DATA EXTRACT
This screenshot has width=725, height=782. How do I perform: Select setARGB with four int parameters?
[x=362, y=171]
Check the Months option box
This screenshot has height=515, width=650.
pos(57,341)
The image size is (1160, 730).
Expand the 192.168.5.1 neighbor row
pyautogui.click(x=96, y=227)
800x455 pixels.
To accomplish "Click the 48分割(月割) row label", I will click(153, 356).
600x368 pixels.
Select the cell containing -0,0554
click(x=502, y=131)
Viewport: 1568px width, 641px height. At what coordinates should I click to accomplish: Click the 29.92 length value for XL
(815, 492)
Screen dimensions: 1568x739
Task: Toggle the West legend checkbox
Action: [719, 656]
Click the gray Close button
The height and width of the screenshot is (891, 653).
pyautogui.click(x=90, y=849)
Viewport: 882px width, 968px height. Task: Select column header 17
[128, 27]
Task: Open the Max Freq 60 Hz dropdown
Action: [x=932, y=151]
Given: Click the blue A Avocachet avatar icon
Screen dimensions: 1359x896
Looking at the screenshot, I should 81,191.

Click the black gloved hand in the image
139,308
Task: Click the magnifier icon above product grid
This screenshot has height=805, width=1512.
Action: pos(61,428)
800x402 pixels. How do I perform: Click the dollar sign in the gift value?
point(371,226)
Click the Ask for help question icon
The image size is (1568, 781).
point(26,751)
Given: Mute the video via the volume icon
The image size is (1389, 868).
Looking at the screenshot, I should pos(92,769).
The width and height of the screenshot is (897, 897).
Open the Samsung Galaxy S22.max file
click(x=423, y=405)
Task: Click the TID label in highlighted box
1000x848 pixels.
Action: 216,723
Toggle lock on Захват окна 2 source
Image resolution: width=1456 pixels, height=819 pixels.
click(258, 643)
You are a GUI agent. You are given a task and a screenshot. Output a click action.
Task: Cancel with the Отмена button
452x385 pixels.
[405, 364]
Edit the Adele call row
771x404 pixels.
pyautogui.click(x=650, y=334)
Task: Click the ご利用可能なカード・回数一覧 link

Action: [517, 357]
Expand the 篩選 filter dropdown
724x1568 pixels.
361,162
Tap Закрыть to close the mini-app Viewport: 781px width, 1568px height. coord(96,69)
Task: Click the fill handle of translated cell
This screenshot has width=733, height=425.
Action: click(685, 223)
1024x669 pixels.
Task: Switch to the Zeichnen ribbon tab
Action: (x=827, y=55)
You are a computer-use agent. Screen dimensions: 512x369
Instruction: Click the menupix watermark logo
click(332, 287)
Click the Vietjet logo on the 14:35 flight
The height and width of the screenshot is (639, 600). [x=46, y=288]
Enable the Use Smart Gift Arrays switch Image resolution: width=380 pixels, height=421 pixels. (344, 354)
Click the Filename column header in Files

WRITTEN INSTRUCTION
Please write out the records above word for word, all of them, in the same order.

SOLUTION TO THIS EXERCISE
This screenshot has width=725, height=782. How do I perform: Select setARGB with four int parameters?
[x=362, y=171]
Check the Months option box
This screenshot has height=515, width=650.
pos(57,341)
The image size is (1160, 730).
Expand the 192.168.5.1 neighbor row
pyautogui.click(x=96, y=227)
800x455 pixels.
To accomplish "Click the 48分割(月割) row label", I will click(153, 356).
600x368 pixels.
Select the cell containing -0,0554
click(x=502, y=131)
Viewport: 1568px width, 641px height. At what coordinates should I click to accomplish: Click the 29.92 length value for XL
(815, 492)
Screen dimensions: 1568x739
Task: Toggle the West legend checkbox
Action: [719, 656]
Click the gray Close button
The height and width of the screenshot is (891, 653).
pyautogui.click(x=90, y=849)
Viewport: 882px width, 968px height. Task: Select column header 17
[128, 27]
Task: Open the Max Freq 60 Hz dropdown
Action: [x=932, y=151]
Given: Click the blue A Avocachet avatar icon
Screen dimensions: 1359x896
Looking at the screenshot, I should 81,191.

Click the black gloved hand in the image
139,308
Task: Click the magnifier icon above product grid
This screenshot has height=805, width=1512.
Action: pos(61,428)
800x402 pixels. How do I perform: Click the dollar sign in the gift value?
point(371,226)
Click the Ask for help question icon
The image size is (1568, 781).
point(26,751)
Given: Mute the video via the volume icon
The image size is (1389, 868).
Looking at the screenshot, I should pos(92,769).
The width and height of the screenshot is (897, 897).
Open the Samsung Galaxy S22.max file
click(x=423, y=405)
Task: Click the TID label in highlighted box
1000x848 pixels.
Action: 216,723
Toggle lock on Захват окна 2 source
Image resolution: width=1456 pixels, height=819 pixels.
click(258, 643)
You are a GUI agent. You are given a task and a screenshot. Output a click action.
Task: Cancel with the Отмена button
452x385 pixels.
[405, 364]
Edit the Adele call row
771x404 pixels.
pyautogui.click(x=650, y=334)
Task: Click the ご利用可能なカード・回数一覧 link

Action: [517, 357]
Expand the 篩選 filter dropdown
724x1568 pixels.
361,162
Tap Закрыть to close the mini-app Viewport: 781px width, 1568px height. coord(96,69)
Task: Click the fill handle of translated cell
This screenshot has width=733, height=425.
Action: click(685, 223)
1024x669 pixels.
Task: Switch to the Zeichnen ribbon tab
Action: (x=827, y=55)
You are a computer-use agent. Screen dimensions: 512x369
Instruction: Click the menupix watermark logo
click(332, 287)
Click the Vietjet logo on the 14:35 flight
The height and width of the screenshot is (639, 600). [x=46, y=288]
Enable the Use Smart Gift Arrays switch Image resolution: width=380 pixels, height=421 pixels. (344, 354)
Click the Filename column header in Files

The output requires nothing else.